TRECHO:
Zona de Interesse - UK/Polônia, 2023
Baseado no romance homônimo de Martin Amis, o filme conta a história real do comandante de Auschwitz, Rudolf Höss, e sua esposa Hedwig, vivendo tranquilamente uma vida dos sonhos com a sua família em uma casa com jardim ao lado do campo de extermínio mais famoso do nazi-fascismo. Eu sempre digo e repito: os filmes sobre ditaduras, de qualquer matiz ideológico, têm de ser feitos, exibidos e debatidos sempre. Esses horrores perpetrados por desalmados (sem alma) disfarçados de “humanos” são inaceitáveis em todos os aspectos morais, políticos, ideológicos, sociais e humanos. O mínimo que podemos fazer para que essas atrocidades não se repitam é denunciar sempre, é lembrar sempre, é punir severamente quem flerta com essa barbárie ignominiosa. Ditaduras nunca mais!
Síndromes e um Século - Tailândia, 2006
Escrito, produzido e dirigido por Apichatpong Weerasethakul (nome difícil de escrever e mais ainda de pronunciar), realizador tailandês, 54 anos, que já fez até agora, entre curtas e longas, 58 filmes, Síndromes e um século é um filme de contemplação. As imagens captadas por Sayombhu Mukdeeprom (outro nome com o mesmo nível de dificuldade de escrita e pronúncia) são belíssimas e de uma leveza zen. O filme me lembrou, na estética, Tartovsky e Kiarostami, mas não é uma imitação, é uma forma de filmar. Alguns diálogos são repetidos em cenas levemente diferentes e isso me remeteu a Persona a obra-prima que Bergman fez em 1966. Não procure nesse filme um drama estruturado nas formas convencionais que estamos acostumados a ver porque não vai encontrar. Síndromes e um século, com esse título desconcertante, é um exercício sobre os seres humanos e seu mundo observados pela lente de uma câmera. Tem aquele toque budista, sem ser religioso, que conduz o olhar e isto não é muito fácil de ser digerido por nós ocidentais. O plano de abertura, mostrando um bambuzal açoitado pelo vento, mas em total harmonia com ele, me lembrou um balé, um pas de deux, vento-árvore, como um prólogo do que vamos ver a partir dali.
Folhas de Outono - Finlândia, 2023
Uma das mais gratas surpresas desse ano que terminou. O diretor finlandês Aki Kaurismäki, também roteirista do filme, nos apresenta um melodrama moderno sobre as almas solitárias que habitam esse vasto planeta e buscam sua outra metade. A atriz Alma Pöysti e o ator Jussi Vatanen interpretam um par dessas almas, Ansa e Holappa, que se encontram num bar-karaokê nos fins de semana. O final chapliniano alimenta uma esperança no porvir, apesar de tudo.

ENUNCIADO: Resuma o trecho em três frases.

TRECHOS DO MATERIAL:
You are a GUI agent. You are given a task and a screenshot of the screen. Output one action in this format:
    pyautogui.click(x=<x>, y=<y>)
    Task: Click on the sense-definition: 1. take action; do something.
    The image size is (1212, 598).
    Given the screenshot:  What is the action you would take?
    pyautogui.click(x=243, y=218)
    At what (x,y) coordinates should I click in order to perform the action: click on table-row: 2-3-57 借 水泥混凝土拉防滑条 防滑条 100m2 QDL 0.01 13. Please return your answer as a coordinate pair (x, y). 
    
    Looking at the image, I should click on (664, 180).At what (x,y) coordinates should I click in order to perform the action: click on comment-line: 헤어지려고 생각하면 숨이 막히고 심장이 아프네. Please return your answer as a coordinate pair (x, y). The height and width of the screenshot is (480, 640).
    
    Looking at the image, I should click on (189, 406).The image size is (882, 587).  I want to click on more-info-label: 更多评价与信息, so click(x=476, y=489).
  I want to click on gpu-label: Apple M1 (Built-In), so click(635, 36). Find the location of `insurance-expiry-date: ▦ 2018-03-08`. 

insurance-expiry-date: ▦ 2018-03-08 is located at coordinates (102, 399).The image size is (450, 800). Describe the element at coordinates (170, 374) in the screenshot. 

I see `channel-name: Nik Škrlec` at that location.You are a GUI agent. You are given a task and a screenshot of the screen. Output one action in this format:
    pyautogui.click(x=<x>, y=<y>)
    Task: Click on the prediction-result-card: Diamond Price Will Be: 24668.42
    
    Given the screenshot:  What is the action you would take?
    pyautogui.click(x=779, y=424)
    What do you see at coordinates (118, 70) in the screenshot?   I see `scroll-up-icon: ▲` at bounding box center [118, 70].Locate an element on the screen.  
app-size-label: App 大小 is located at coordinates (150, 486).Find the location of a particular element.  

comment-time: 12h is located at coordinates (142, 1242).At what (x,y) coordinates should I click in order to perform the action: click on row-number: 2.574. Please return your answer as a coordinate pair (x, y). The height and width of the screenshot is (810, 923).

SOLUÇÃO: Zona de Interesse, de 2023, conta a história real do comandante de Auschwitz, Rudolf Höss, e da esposa Hedwig, que levam uma vida tranquila numa casa com jardim ao lado do campo, e o texto defende que filmes sobre ditaduras sejam sempre feitos, exibidos e debatidos. Síndromes e um Século, de Apichatpong Weerasethakul, é apresentado como um filme de contemplação, com imagens belíssimas e um toque budista, sem um drama nas formas convencionais. Folhas de Outono, de Aki Kaurismäki, é um melodrama moderno sobre almas solitárias, como Ansa e Holappa, que se encontram num bar-karaokê, e tem um final que alimenta uma esperança no porvir.